茨城県笠間市。観光と陶芸の町の知られざる宝。穏やかな里山と田園は心の原風景。庭と山川草木、体感する旬の言の葉たち。

大谷石再生の記

2011-06-19 05:41:37 | 茨城の復興・石の現場から
 震災後、笠間市内のお客様から、大谷石の土留め石積みや石塀の事後対策のご相談を頂きました。

 こういう時ですから、一に安心、二に低コストが基本ですね。

 写真は、そのうちのひとつ。市内のとある施設の駐車場の敷地境界付近の現場です。
全面崩落した土留めの大谷石を、すべてそのまま再利用し、積み方を変えて修復したもの。

 この積み方ならば、少々傷のある石でも問題なく使えます。
適度な角度をつければ、横揺れにも動じなくなり、優雅な雰囲気も生まれます。
 
 土留めの高さは低くなりましたが、これで十分です。
上部ののり面は通常は芝で土留めするケースですが、今回は、刈り払った雑草マルチングでOK牧場でしょう。

 そのうち草が勝手に生え、土壌を保全してくれるからです。
自然さんは、コスト削減のために、いろいろと働いてくださいます。
自然さんに感謝いたします。
  
 こういう工事を行った背景について、少しご説明します。

 このたびの震度6強の大震災では、大谷石の塀や土留めがそこかしこで崩壊、その対応に追われました。

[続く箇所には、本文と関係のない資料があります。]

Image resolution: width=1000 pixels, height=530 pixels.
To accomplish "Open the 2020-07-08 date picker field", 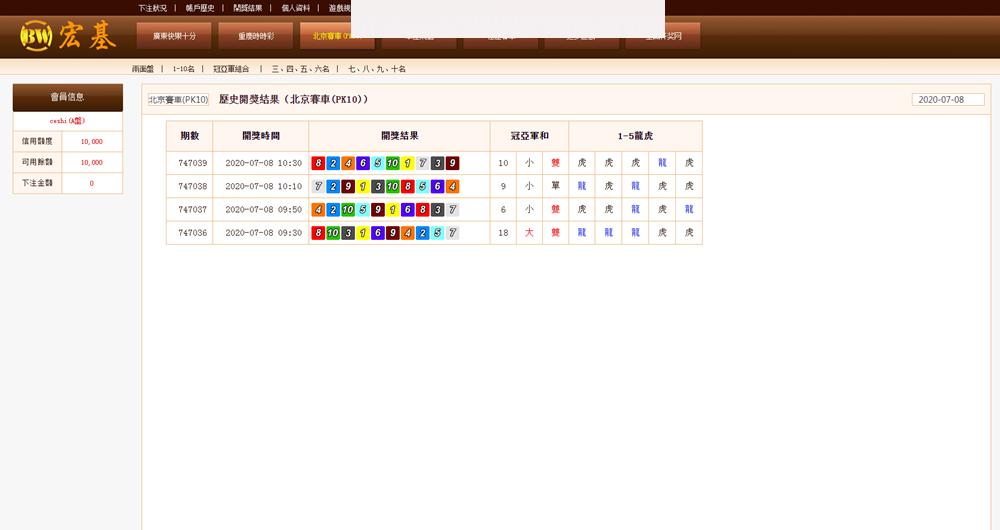I will coord(948,100).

 その石たちの多くは、市民・行政・業者による迅速な判断で、速やかに運び出されました。
そして、廃棄処分の運命をたどった模様です。
もちろんそれは、緊急事態では当然の対応と感じます。

 しかし、一方では、もったいないのではないかと考える人もいました。
私もその一人です。何しろ、落下してもほとんど無傷の石たちもたくさんありましたので。

 耐震強度という点に注目しながら現場で観察した限り、大谷石そのものに罪があるとは思えない。
地盤の強度、基礎の強度、控えの石の構造と組み方、目地の構造・カスガイ補強など・・・
要は、素材自体ではなく、施工の側に問題があったと感じます。

 このことは、プロの業者であるならば、謙虚に反省しなければならないでしょう。

 大谷石は、温かい雰囲気のある良い石だと思います。火にも強いし、やわらかい風情もある。本当にもったいない。

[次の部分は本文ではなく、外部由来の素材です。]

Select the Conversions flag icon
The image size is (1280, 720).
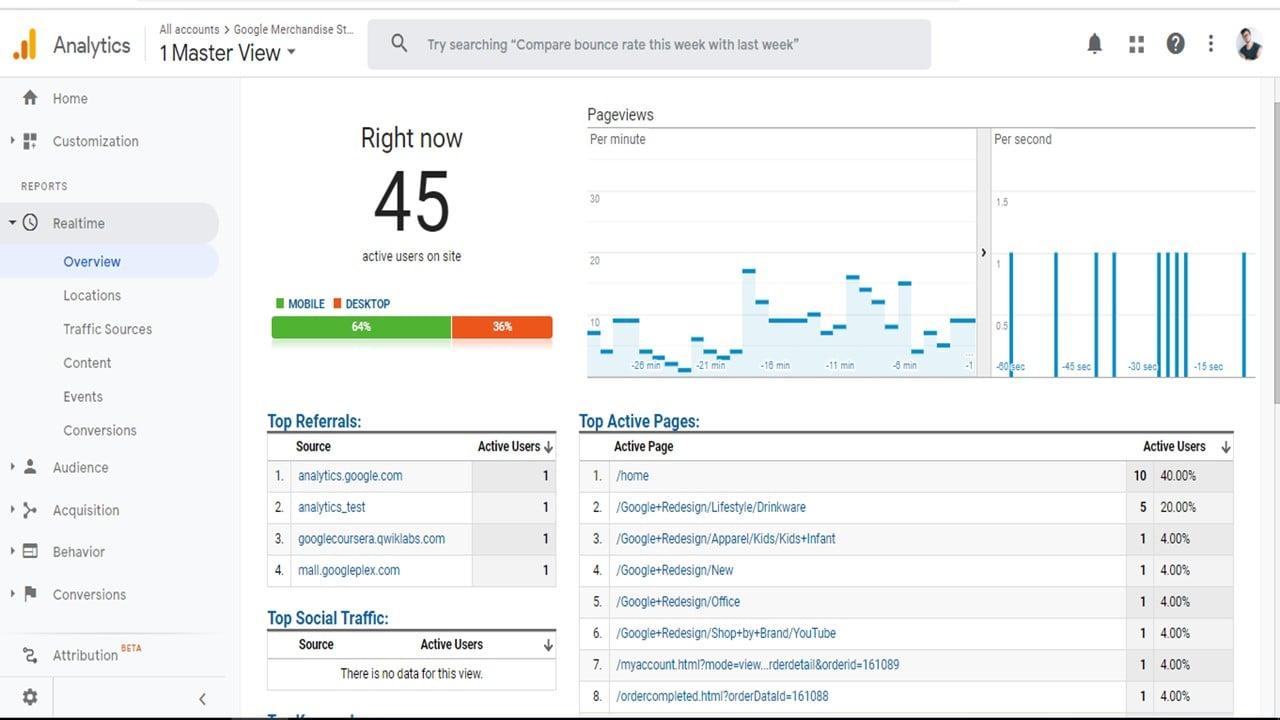click(30, 594)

 今、大切なことは、落ち着いて、よく見つめることだと思います。そして、不安を一つひとつ、現実的な方法で安心に変えていく行動だと感じます。

 まだまだ、たくさん働けるのに捨ててしまったら、石がかわいそうだし、もったいない。
お客様もかわいそうです。

 お陰さまで喜んでいただきました。
となりの旦那さんも、
「これで安心したし、はからずもオツな石積みが背景になって、庭木が引き立った」とご満悦のご様子。

 少しづつ、大谷石と仲良しになっている今日この頃です。